▸ ENTRIES SHOWN:
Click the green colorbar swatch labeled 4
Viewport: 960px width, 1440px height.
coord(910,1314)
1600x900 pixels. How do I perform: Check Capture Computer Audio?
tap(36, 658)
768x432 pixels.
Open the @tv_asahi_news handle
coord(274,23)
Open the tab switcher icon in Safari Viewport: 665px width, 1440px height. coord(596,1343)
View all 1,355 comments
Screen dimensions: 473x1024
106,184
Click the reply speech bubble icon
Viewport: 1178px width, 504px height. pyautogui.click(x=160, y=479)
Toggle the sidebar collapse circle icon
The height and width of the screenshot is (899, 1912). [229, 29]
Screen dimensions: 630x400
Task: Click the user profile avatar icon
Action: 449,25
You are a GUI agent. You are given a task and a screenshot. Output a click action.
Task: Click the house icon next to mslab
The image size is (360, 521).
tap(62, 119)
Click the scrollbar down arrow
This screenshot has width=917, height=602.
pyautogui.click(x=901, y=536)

▸ TASK TO CARRY OUT:
Take the lines from the one containing "Task: Click the house icon next to mslab" through the final line of the entries above, and set them down exactly, with nothing added.

▸ EXPECTED ANSWER:
Task: Click the house icon next to mslab
The image size is (360, 521).
tap(62, 119)
Click the scrollbar down arrow
This screenshot has width=917, height=602.
pyautogui.click(x=901, y=536)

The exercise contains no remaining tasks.